Tchaikovsky Research
Date 9/21 July 1890
Addressed to Doctor Baske
Where written Frolovskoye
Language German
Autograph Location Berlin (Germany): Hochschule für Musik Hanns Eisler, Internationale Musikbibliothek, Verband Deutscher Komponisten und Musikwissenschaftler [1]
Publication Österreichische Musikzeitschrift, Jg. 16 (1961), Nr. 2, p. 73 (facsimile, p. 71; addressee not identified)
П. И. Чайковский. Полное собрание сочинений, том XV-Б (1977), p. 205–206

Text and Translation

German text
English translation
By Luis Sundkvist
9 Juli 1890
Kline, Frolowskoye

Sehr geehrter Herr!

Danke herzlich für Ihre freundliche Zeilen. Ich verspreche Ihnen[,] dass ich das Lied von Heine, welches mir höchst gefallen hat, im Musik zu setzen versuchen werde.

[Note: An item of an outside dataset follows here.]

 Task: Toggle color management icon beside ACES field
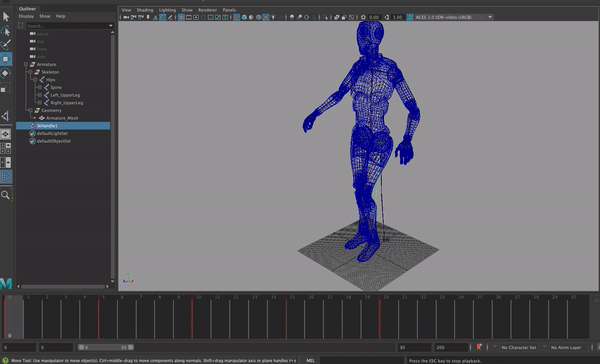pyautogui.click(x=410, y=17)
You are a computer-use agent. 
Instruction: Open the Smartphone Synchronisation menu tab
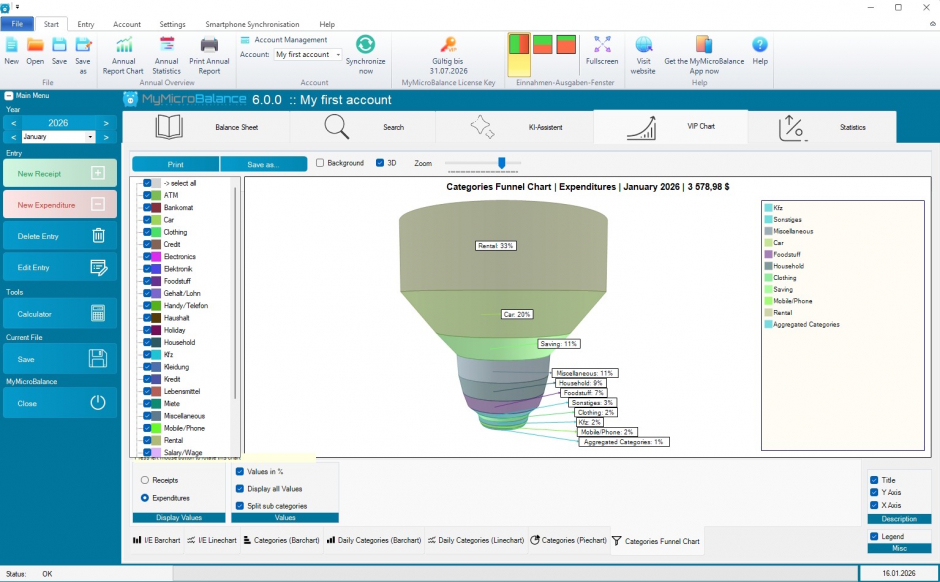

Mein Bild, von Konarsky gemacht, ist schon sehr alt und, soviel ich mich erinnere, nicht gelungen. Ich shicke Ihnen einer anderes.

Danke Ihnen noch einmal herzlich. Hoffentlich werde ich das Vergnügen haben Ihre Bekann schaft persönlich zu machen.

P. Tschaikowsky

9 July 1890
Klin, Frolovskoye

Most respected Sir!

I thank you cordially for your friendly lines [2] . I promise you that I shall try to set to music the song by Heine, which has pleased me very much [3] .

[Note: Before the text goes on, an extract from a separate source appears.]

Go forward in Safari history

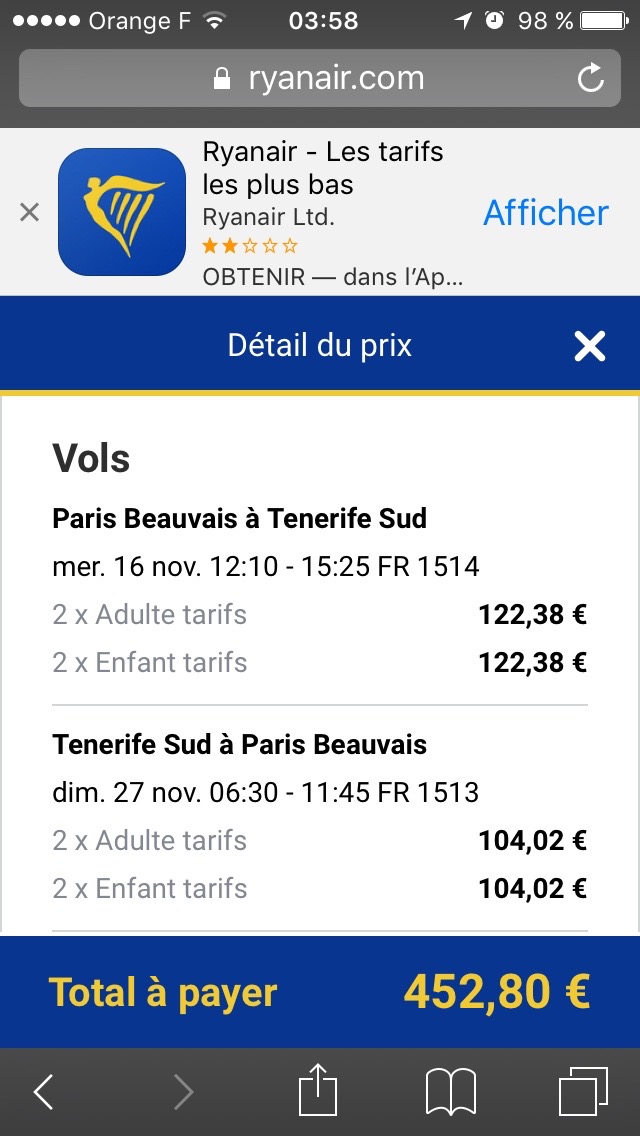(x=183, y=1092)
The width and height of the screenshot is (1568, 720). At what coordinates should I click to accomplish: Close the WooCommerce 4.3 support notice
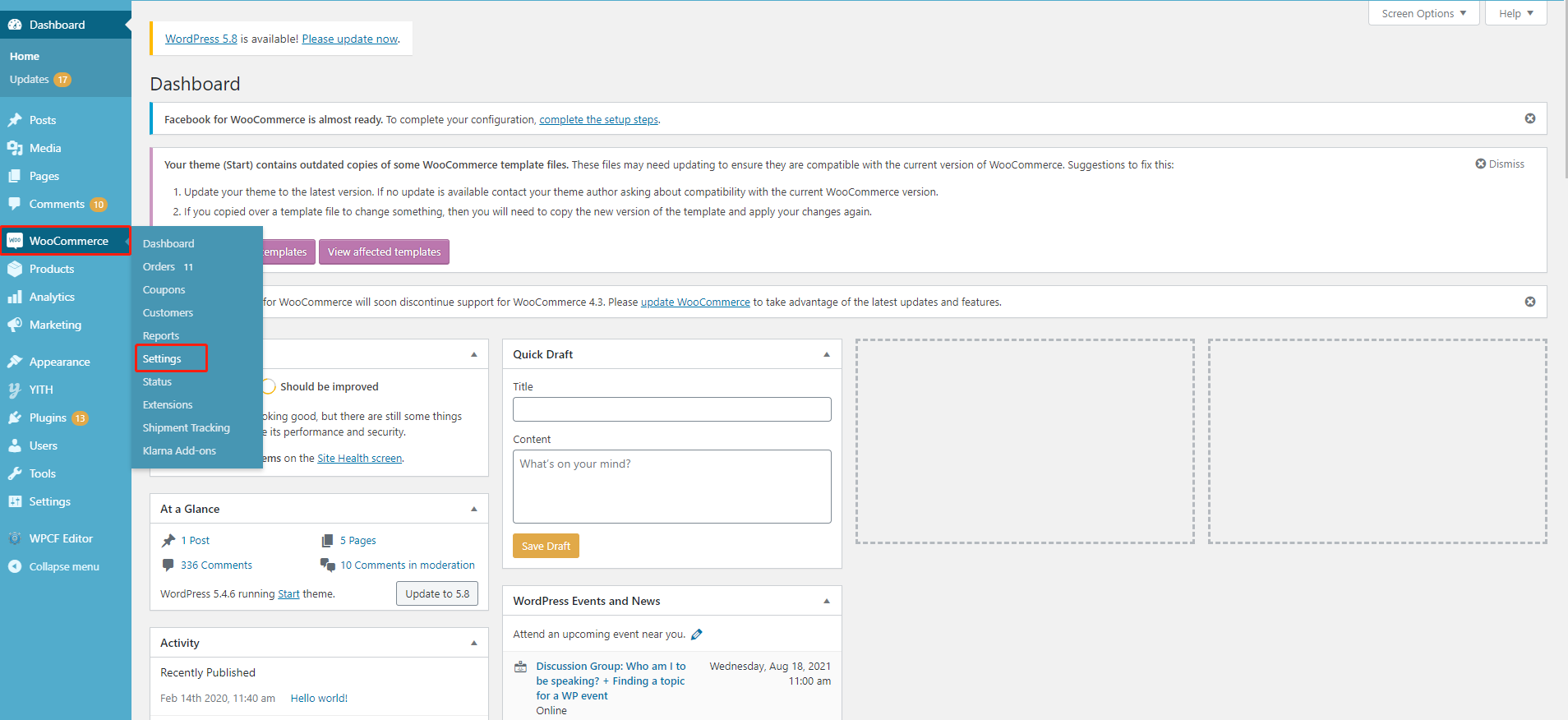(x=1529, y=302)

The picture of me taken by Konarsky [4] is already very old, and, as far as I can remember, it was not a good one. I am sending you a different one.

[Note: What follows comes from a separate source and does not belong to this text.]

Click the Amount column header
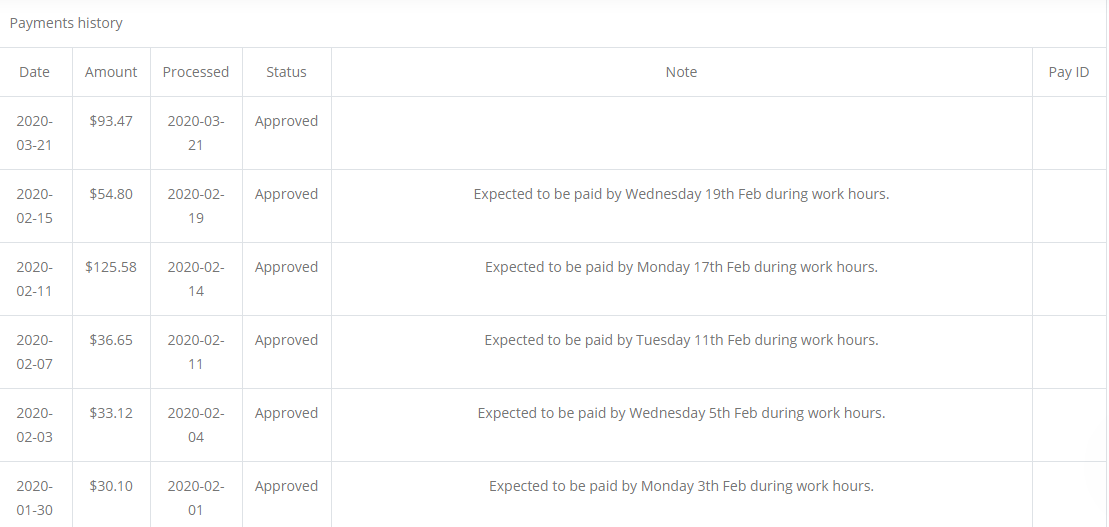 (111, 72)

I thank you warmly once again. Hopefully I shall have the pleasure of making your personal acquaintance.

P. Tchaikovsky

Notes and References

  1. As pointed out by Erich Hermann Mueller von Asow when presenting this letter in Österreichische Musikzeitschrift, Jg. 16 (1961), Nr. 2, p. 73, the autograph was previously in the possession of Doctor Max Le Blanc (1865–1943), a German physical chemist who taught at Leipzig University. The addressee of this letter, however, was not known at the time of its first publication. The editors of the Soviet edition of Tchaikovsky's correspondence were subsequently able to identify the former as a certain Doctor Baske because in the archives at Klin it was possible to find the letter to which Tchaikovsky is replying here.
  2. In his letter to Tchaikovsky, Doctor Baske wrote that he had greatly enjoyed a recent recital in a German sea resort in which a number of the Russian composer's songs had been performed, adding that unlike Anton Rubinstein's music, Tchaikovsky's spoke to the heart and was like a "revelation". See the information provided by Lyudmila Korabelnikova in Čajkovskij im Dialog mit Zeitgenossen (1995), p. 195.
  3. Doctor Baske had suggested to Tchaikovsky that he might like to consider setting to music Heinrich Heine's poem Der Tod, das ist die kühle Nacht. Tchaikovsky does not seem to have kept his promise. Only three settings of Heine poems (in Russian translation) by him are known: Why? (No. 5 of the Six Romances, Op. 6 (1869)), Blue Eyes of Spring (No. 2 of the Two Songs (1873)), and I Should Like in a Single Word (No. 1 of the Two Songs (1875)).
  4. Six different photographs of Tchaikovsky were taken by the Moscow photographer Maksim Konarsky: five of them on 1/13 April 1884, and the sixth in the autumn of that year. Reproductions of these are included as nos. 41–46 in the Catalogue of photographs in The Tchaikovsky Handbook. A guide to the man and his music, vol. 1 (2002), p. 490–492.